Some prefer a plastic stand because of its lightweight and portable makeup. For apartment dwellers especially, a product made of this material is great for toting up and down staircases or on cross-country moves. When it comes to the best plastic stand to go with, the Jack Post Handythings model is an excellent choice since it only weighs a total of three pounds. 
Make the puppy come to you. While he’s on his way to you, still wearing the leash and collar, back up a few paces and then reward him when he gets to you. Continue the progression until your puppy, upon hearing the cue noise, comes to you and walks with you a few paces. Remember that puppies have a short attention span, so keep your sessions short, and end them when your puppy is still eager to do more, not when he’s mentally exhausted.

Some prefer a plastic stand because of its lightweight and portable makeup. For apartment dwellers especially, a product made of this material is great for toting up and down staircases or on cross-country moves. When it comes to the best plastic stand to go with, the Jack Post Handythings model is an excellent choice since it only weighs a total of three pounds. 
Leash walking outside may be more frustrating because there are numerous distractions for you to compete with for your puppy’s attention. Understand, from his point of view, how much more difficult this task has now become, and whatever you do, don’t lose your patience; don’t drag him or allow him to drag you! Walk slowly and click and treat if he stays at your side. If he begins to pull, stop or change your direction, then click and treat when he reaches your side again!
Take it outside. Finally, you’re ready to test your puppy’s skills in the Great Outdoors. There will be new challenges with this step because all the sounds, smells, and sights your puppy encounters will be intriguing and new to him.

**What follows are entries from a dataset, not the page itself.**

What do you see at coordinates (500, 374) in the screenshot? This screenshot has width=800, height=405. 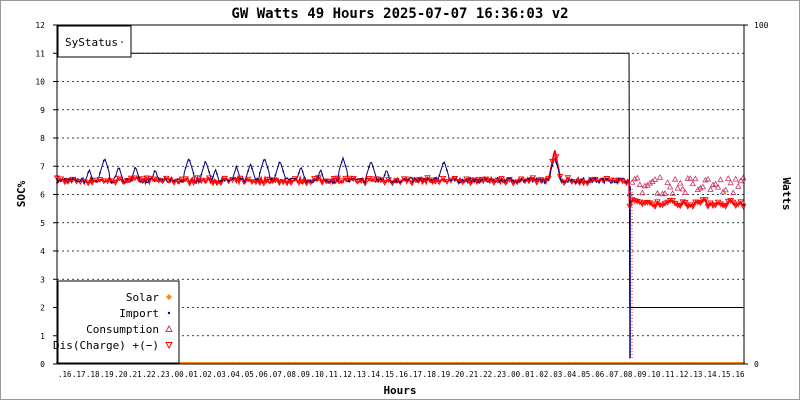 I see `x-tick-label: .23` at bounding box center [500, 374].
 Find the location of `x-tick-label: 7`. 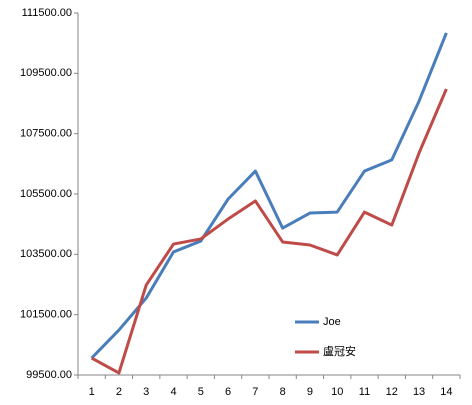

x-tick-label: 7 is located at coordinates (255, 392).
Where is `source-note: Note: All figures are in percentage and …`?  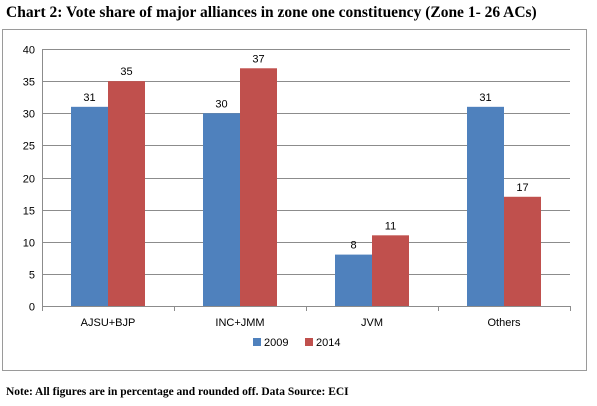
source-note: Note: All figures are in percentage and … is located at coordinates (178, 392).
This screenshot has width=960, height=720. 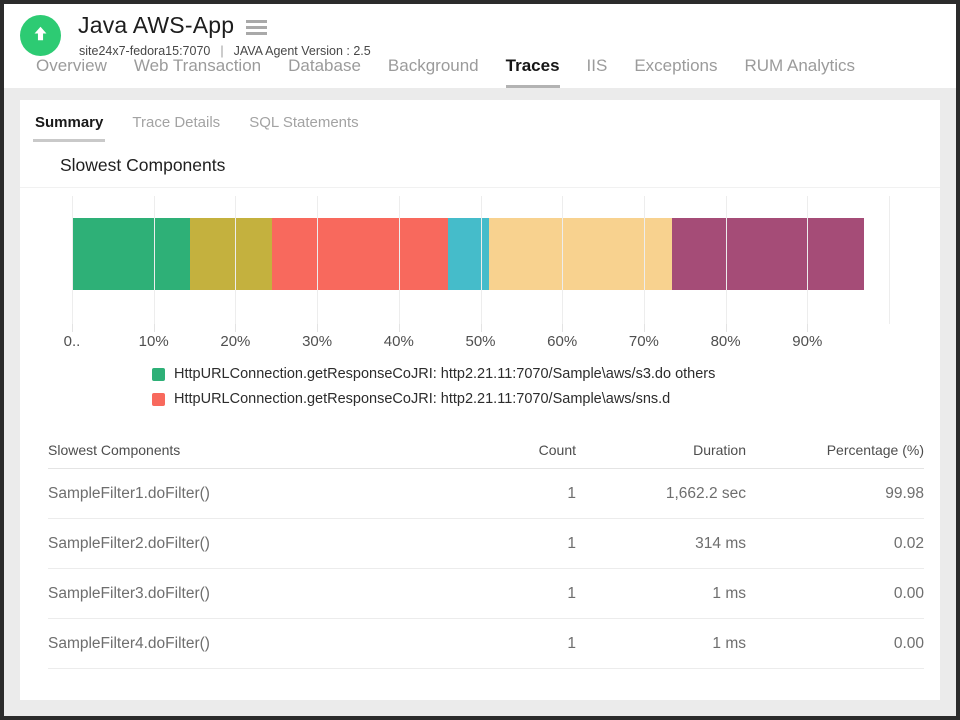 What do you see at coordinates (72, 342) in the screenshot?
I see `axis-tick-label: 0..` at bounding box center [72, 342].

Be patient and keep the first walks short. While you’re on a walk, if your puppy looks as if he’s about to lunge toward something or is about to get distracted (you’ll notice this because you will keep your eyes on him at all times), make your cue sound and move a few steps away. Then reward him with a treat for following you.
Do you remember the very first time you put a leash on that cute, chubby little fur ball of a puppy you just adopted? You immediately click the leash on his collar (Oh look! The snap is almost as big as he is), you then begin to tug on the leash with the expectation that your new pup is going to automatically know what this thing is yanking on his neck. You laugh at him and maybe even praise him for flopping down on the floor and biting the leash. You drag him a bit, and then he takes a couple steps and then rolls over scratching and biting and flails around trying to escape the collar. Then the whole scenario repeats itself, all the while you are telling little rover he is a genius, a champ, the best pup in the world as he gnaws on the leash and flops all over the floor like a fish. Sound familiar?
Even though your puppy may be learning to walk on a leash very nicely, you’re likely to run into some issues as he gets older, goes new places, and experiences new distractions. You’ll want to teach him loose-leash walking, because it’s much more pleasant for you both, and also then he can pass his Canine Good Citizen test. Here are a few tips on what to do if you’re having trouble with leash training, courtesy of the AKC GoodDog! Helpline.

From dog collars and reflective harnesses to leashes with a little bling, PetSmart has everything you need to keep your pup safe and looking their best. In addition to the cutest dog collars for pups of all sizes, we carry training collars and no-pull harnesses to help keep your pet secure and well-mannered when out on the town, sitting in the car or walking at the park. Find accessories such as ID tags, collar charms, GPS pet trackers and belt clips, as well as lifting aids for enhanced mobility for older dogs.